Despite only being allowed to equip two weapons at a time, there is a good assortment to choose between the standard bunch of upgradable automatics, grenade launchers, shotguns and sniper rifles. Enemies also come in a number of shapes and sizes from cleaver-wielding henchmen, fire bombing madmen and giant handed bot-suit stompers that do their utmost to crush you at every given opportunity. With vigors, selecting the right one to compliment your weapon can make life ultimately easier, but if you’re like me you’ll probably find a combination that suits pretty early in the game; the possession vigor and sniper rifle helped me fulfil my potential as a sneaky little scaredy-cat throughout.
The nostalgic BioShock clinks and dings when gathering items and using vending machines is ever present but you won’t find as much to explore and find as you might have in Rapture. BioShock Infinite manifests the illusion of sprawling, open areas but in truth the whole game feels like a tighter, more streamlined version of older titles which won’t please everyone. What the faux-openness does offer, however, is the inclusion of a new addition to the series: the skyhook – a spinning hook that grabs onto high-speed traversable skylines strewn throughout the city. It also makes a pretty vicious melee weapon that initiates some violence that almost takes you by surprise early on.
Elizabeth is pretty smart. You’ll never need to babysit her, but you’ll miss her in her few absences thanks to the regular assistance with ammo, health and opening dimensional tears at request she offers. Doing so allows you to pull in a turret or bot that will fight on your side during the battle, for example. You can even pull up structures for you to take cover behind or extra hooks to traverse. Combined with the skylines, vigors and fast-paced shooting, combat can be just as strategic as it is pure mayhem – it’s nothing like anything you’ll have played in a shooter before. It’s completely enthralling.
Multiplayer is absent this time round; neither a good or bad thing. However, you do get the feeling that it was a casualty of production time.
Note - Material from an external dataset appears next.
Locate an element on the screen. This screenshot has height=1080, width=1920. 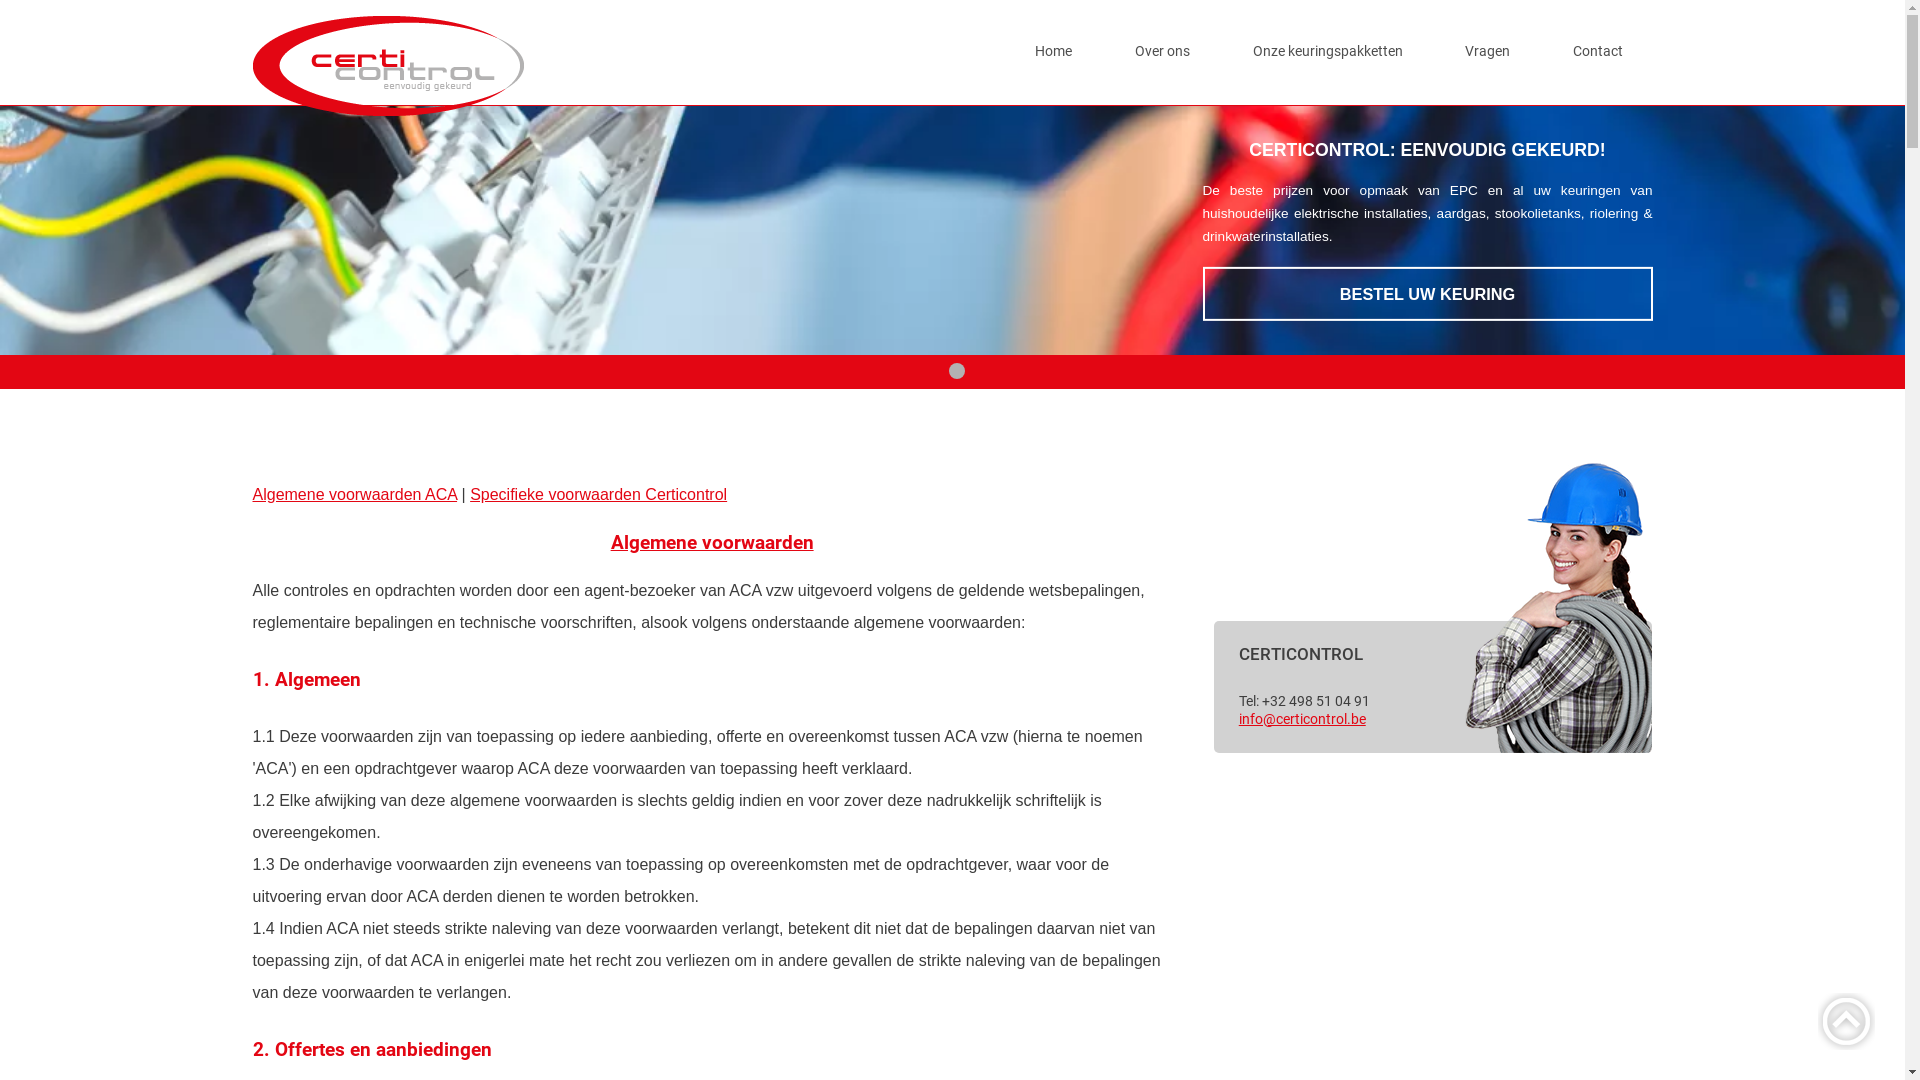
'Contact' is located at coordinates (1597, 50).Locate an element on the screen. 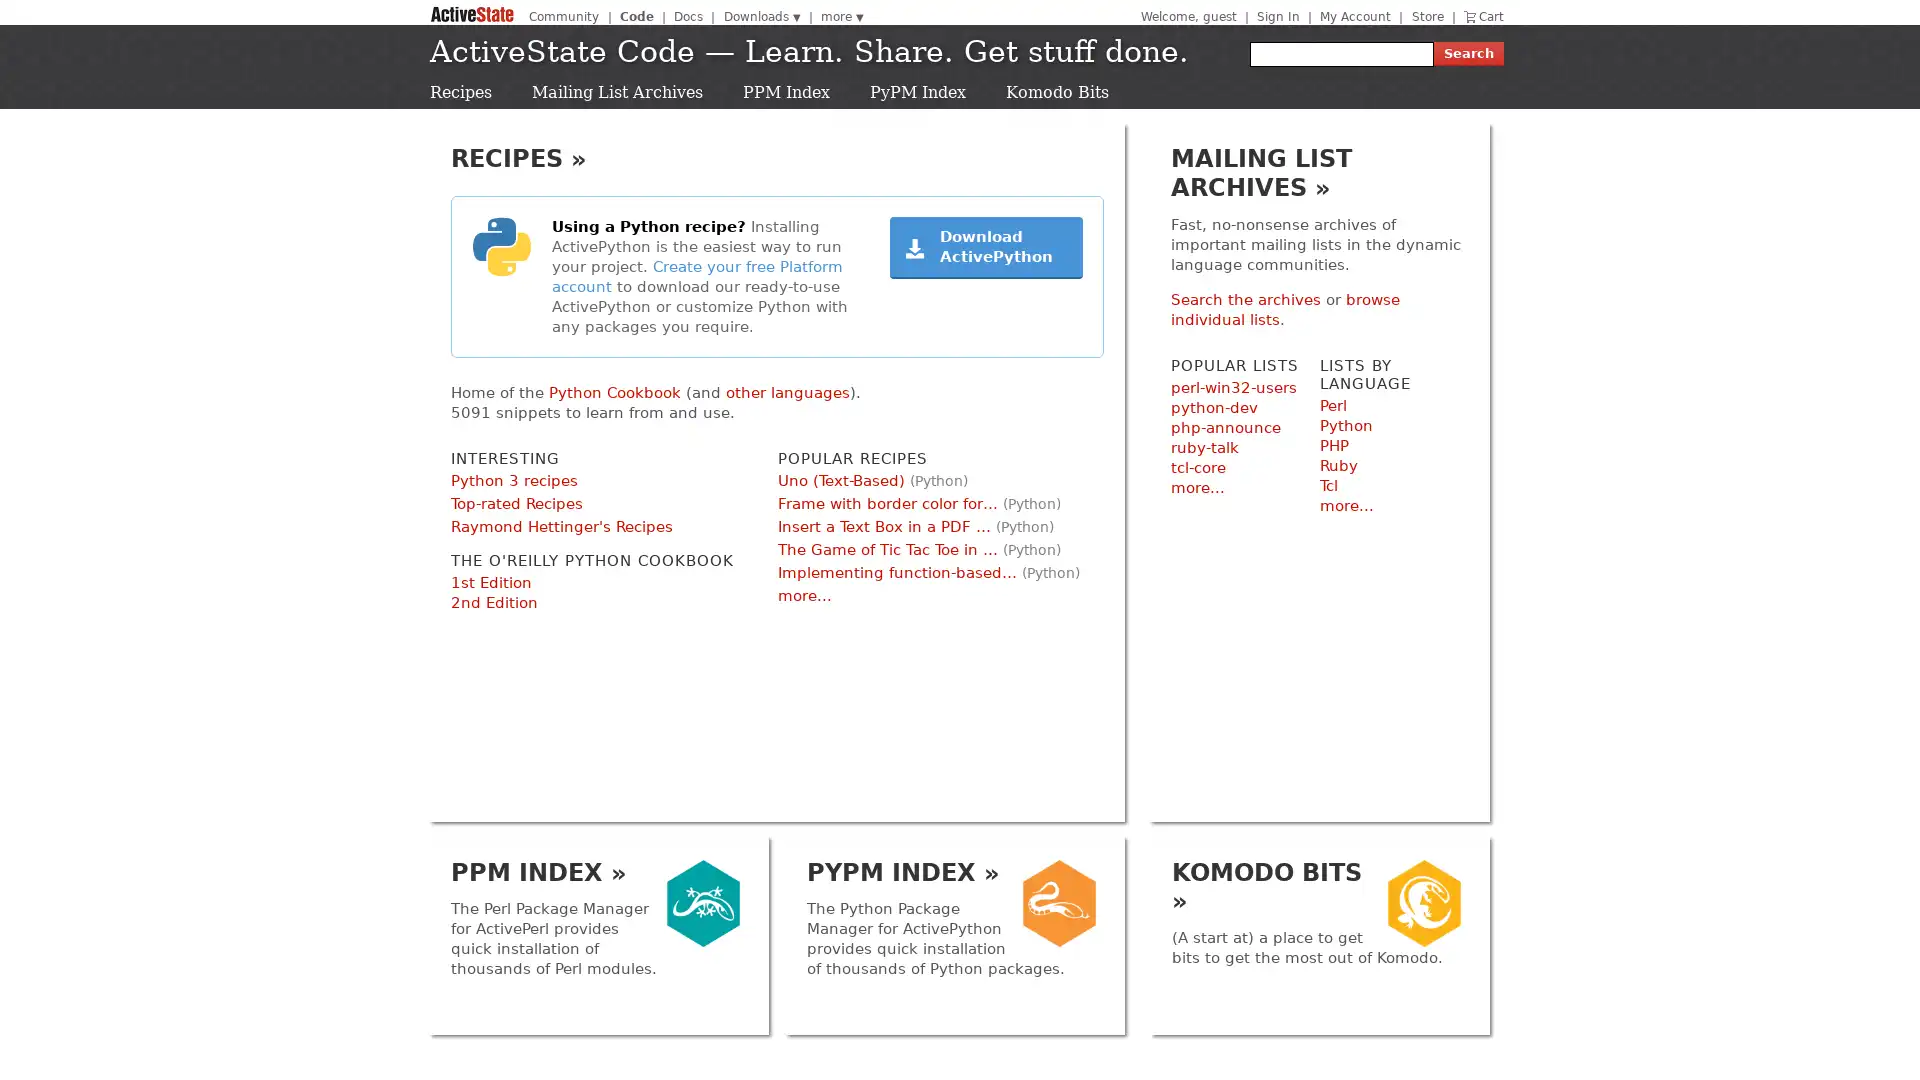 The image size is (1920, 1080). Search is located at coordinates (1468, 53).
The same might be said of omissions from early gameplay and trailers along with the main game length which comes in at around twelve hours if you’re not interested in playing through a second time. 1999 difficulty mode does offer some come back, but with low ammo/health availability and with a cost tied to respawning, it’s certainly not for the light hearted.
Older fans of the series might find plenty to dislike about the slightly trimmed gameplay and despite promising more, Columbia is perhaps more linear than Rapture ever was when you boil it down. However, there’s not many games that are as genuinely fun to play and offer so much to ponder over at the same time. Irrational Games have created a vision that’s so meticulous in its imagining of the surroundings and main characters that despite any negatives, come the ending, you’ll ultimately be captivated.
VERDICT
Great stories are defined by their ability to have you lose yourself in them, at times be provoked by them, but always and without doubt their ability to stay with you long after you’ve invested yourself in them. Video games rarely achieve a depth of fiction that demands discussion in the same way a great movie or tv series might, especially whilst delivering you into a seemingly impossible landscape that you don’t ever feel the need to question. BioShock Infinite breaks that convention, and does it in style.